WHAT THIS EXERCISE ASKS ▸
A - Copy word for word the part of the blog page that opens with the words containing "Thursday, February 02, 2017" and closes with "film truly is.".
B - Answer these questions using the blog page:
(i) What kind of work does Ivy Brooks do?
(ii) What date is shown above the Fantastic Four review?
(iii) What expectations did the writer have when going to the theatre?

READING TEXT ▸
Ivy Brooks works as a freelance copywriter using the art of language to achieve the business goals of her clients. In her spare time she takes classes about writing, internet marketing, business and various topics and writes creatively to expand her portfolio. She welcomes you to contact her for a free consultation about your current project or business and how she can assist you with her talents. Her email is thecopywritertoknow@gmail.com

Thursday, February 02, 2017

Fantastic Four Review

Fantastic Four is finally out and was met with very harsh reviews. It was universally panned by critics and fans alike. It's such a shame with all the talent surrounding this film that they couldn't make a half decent film. Even knowing the film was going to be some kind of bad, I decided I needed to see it for myself. I went to the theatre with very low expectations and came out astounded by how bad the film truly is.

DATA ▸
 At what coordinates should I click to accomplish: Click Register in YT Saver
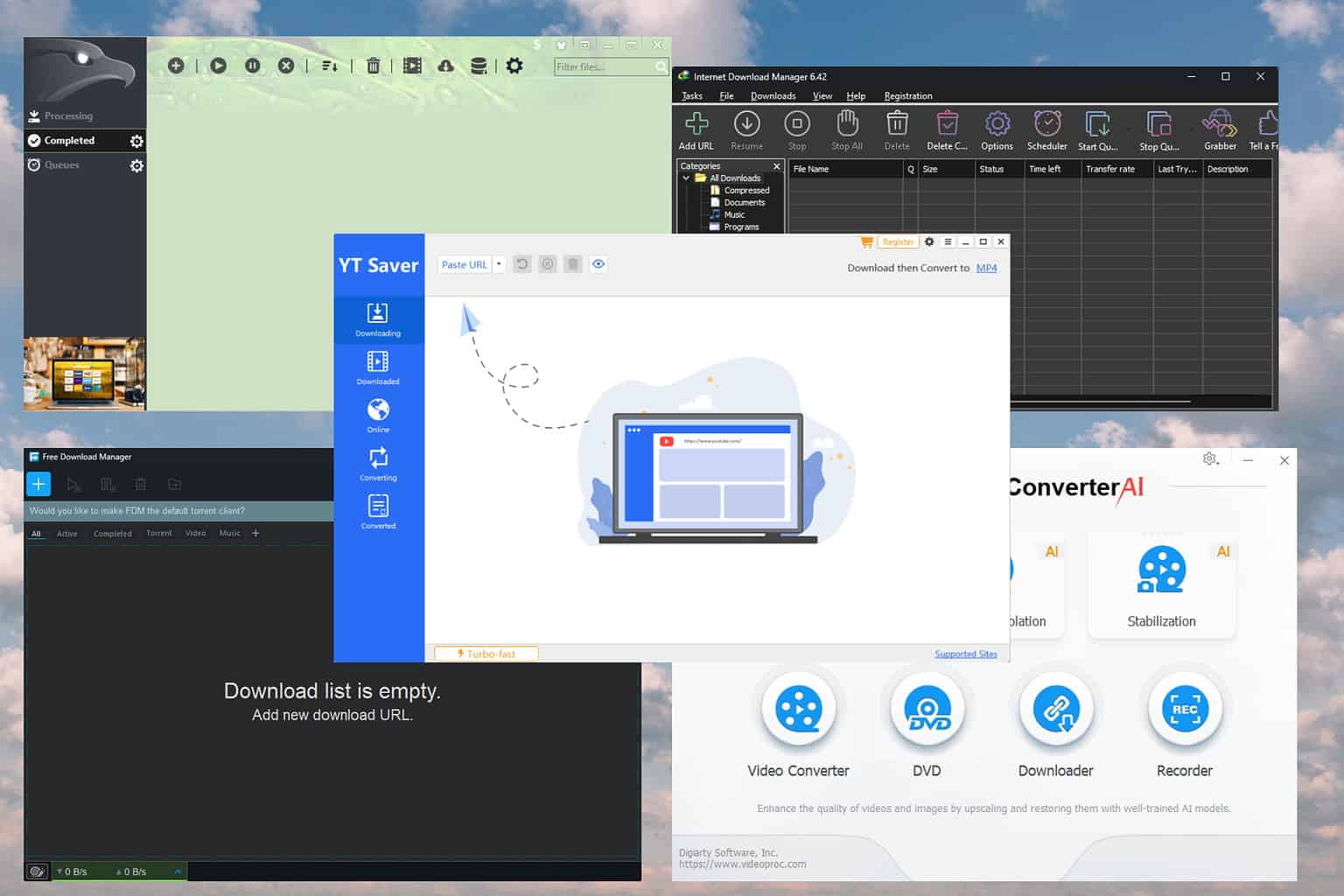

TASK SOLUTIONS ▸
A -
Thursday, February 02, 2017

Fantastic Four Review

Fantastic Four is finally out and was met with very harsh reviews. It was universally panned by critics and fans alike. It's such a shame with all the talent surrounding this film that they couldn't make a half decent film. Even knowing the film was going to be some kind of bad, I decided I needed to see it for myself. I went to the theatre with very low expectations and came out astounded by how bad the film truly is.

B -
(i) She works as a freelance copywriter.
(ii) Thursday, February 02, 2017.
(iii) Very low expectations.